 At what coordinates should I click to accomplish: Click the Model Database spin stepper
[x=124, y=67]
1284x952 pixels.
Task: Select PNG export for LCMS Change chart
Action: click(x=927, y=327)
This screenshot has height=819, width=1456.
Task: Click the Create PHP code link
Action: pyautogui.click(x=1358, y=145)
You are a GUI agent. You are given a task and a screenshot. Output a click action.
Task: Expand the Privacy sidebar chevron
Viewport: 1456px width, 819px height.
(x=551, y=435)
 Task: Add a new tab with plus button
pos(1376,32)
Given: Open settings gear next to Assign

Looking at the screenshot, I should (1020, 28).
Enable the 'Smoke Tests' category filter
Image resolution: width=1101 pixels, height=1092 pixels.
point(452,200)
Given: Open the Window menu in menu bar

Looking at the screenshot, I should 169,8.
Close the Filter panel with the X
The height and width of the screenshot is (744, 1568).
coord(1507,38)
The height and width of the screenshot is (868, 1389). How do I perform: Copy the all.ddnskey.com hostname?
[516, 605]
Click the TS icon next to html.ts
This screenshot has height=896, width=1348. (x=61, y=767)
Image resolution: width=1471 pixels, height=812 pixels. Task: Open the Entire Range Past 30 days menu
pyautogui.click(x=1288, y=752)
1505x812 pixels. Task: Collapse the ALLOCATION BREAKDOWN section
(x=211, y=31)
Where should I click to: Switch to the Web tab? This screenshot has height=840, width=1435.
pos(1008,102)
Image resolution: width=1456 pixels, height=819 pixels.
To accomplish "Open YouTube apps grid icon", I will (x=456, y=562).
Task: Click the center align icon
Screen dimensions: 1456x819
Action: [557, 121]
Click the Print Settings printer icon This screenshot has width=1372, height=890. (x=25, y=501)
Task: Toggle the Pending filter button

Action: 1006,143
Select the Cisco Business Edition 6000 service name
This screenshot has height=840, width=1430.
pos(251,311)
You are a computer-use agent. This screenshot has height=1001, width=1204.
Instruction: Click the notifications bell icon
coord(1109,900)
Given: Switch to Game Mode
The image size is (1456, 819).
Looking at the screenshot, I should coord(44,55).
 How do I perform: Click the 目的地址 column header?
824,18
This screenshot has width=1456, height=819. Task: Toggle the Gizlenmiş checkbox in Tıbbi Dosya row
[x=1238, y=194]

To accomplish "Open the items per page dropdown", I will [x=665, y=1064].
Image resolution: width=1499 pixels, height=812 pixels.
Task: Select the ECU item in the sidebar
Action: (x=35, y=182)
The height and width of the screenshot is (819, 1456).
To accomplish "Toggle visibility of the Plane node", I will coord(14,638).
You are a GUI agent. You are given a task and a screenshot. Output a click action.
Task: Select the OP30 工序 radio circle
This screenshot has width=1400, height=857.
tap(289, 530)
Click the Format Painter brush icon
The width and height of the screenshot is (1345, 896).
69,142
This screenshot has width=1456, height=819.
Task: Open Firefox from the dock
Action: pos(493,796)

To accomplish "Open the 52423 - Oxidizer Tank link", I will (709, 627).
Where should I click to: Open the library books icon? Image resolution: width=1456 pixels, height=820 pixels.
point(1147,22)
__________________________________________________
◆ EXERCISE AIM
Each record is to be retyped exactly as written.

◆ RESPONSE FOR THIS EXERCISE
 At what coordinates should I click to accomplish: Click the Model Database spin stepper
[x=124, y=67]
1284x952 pixels.
Task: Select PNG export for LCMS Change chart
Action: click(x=927, y=327)
This screenshot has height=819, width=1456.
Task: Click the Create PHP code link
Action: pyautogui.click(x=1358, y=145)
You are a GUI agent. You are given a task and a screenshot. Output a click action.
Task: Expand the Privacy sidebar chevron
Viewport: 1456px width, 819px height.
(x=551, y=435)
 Task: Add a new tab with plus button
pos(1376,32)
Given: Open settings gear next to Assign

Looking at the screenshot, I should (1020, 28).
Enable the 'Smoke Tests' category filter
Image resolution: width=1101 pixels, height=1092 pixels.
point(452,200)
Given: Open the Window menu in menu bar

Looking at the screenshot, I should 169,8.
Close the Filter panel with the X
The height and width of the screenshot is (744, 1568).
coord(1507,38)
The height and width of the screenshot is (868, 1389). How do I perform: Copy the all.ddnskey.com hostname?
[516, 605]
Click the TS icon next to html.ts
This screenshot has height=896, width=1348. (x=61, y=767)
Image resolution: width=1471 pixels, height=812 pixels. Task: Open the Entire Range Past 30 days menu
pyautogui.click(x=1288, y=752)
1505x812 pixels. Task: Collapse the ALLOCATION BREAKDOWN section
(x=211, y=31)
Where should I click to: Switch to the Web tab? This screenshot has height=840, width=1435.
pos(1008,102)
Image resolution: width=1456 pixels, height=819 pixels.
To accomplish "Open YouTube apps grid icon", I will (x=456, y=562).
Task: Click the center align icon
Screen dimensions: 1456x819
Action: [557, 121]
Click the Print Settings printer icon This screenshot has width=1372, height=890. (x=25, y=501)
Task: Toggle the Pending filter button

Action: 1006,143
Select the Cisco Business Edition 6000 service name
This screenshot has height=840, width=1430.
pos(251,311)
You are a computer-use agent. This screenshot has height=1001, width=1204.
Instruction: Click the notifications bell icon
coord(1109,900)
Given: Switch to Game Mode
The image size is (1456, 819).
Looking at the screenshot, I should coord(44,55).
 How do I perform: Click the 目的地址 column header?
824,18
This screenshot has width=1456, height=819. Task: Toggle the Gizlenmiş checkbox in Tıbbi Dosya row
[x=1238, y=194]

To accomplish "Open the items per page dropdown", I will [x=665, y=1064].
Image resolution: width=1499 pixels, height=812 pixels.
Task: Select the ECU item in the sidebar
Action: (x=35, y=182)
The height and width of the screenshot is (819, 1456).
To accomplish "Toggle visibility of the Plane node", I will coord(14,638).
You are a GUI agent. You are given a task and a screenshot. Output a click action.
Task: Select the OP30 工序 radio circle
This screenshot has width=1400, height=857.
tap(289, 530)
Click the Format Painter brush icon
The width and height of the screenshot is (1345, 896).
69,142
This screenshot has width=1456, height=819.
Task: Open Firefox from the dock
Action: pos(493,796)

To accomplish "Open the 52423 - Oxidizer Tank link", I will (709, 627).
Where should I click to: Open the library books icon? Image resolution: width=1456 pixels, height=820 pixels.
point(1147,22)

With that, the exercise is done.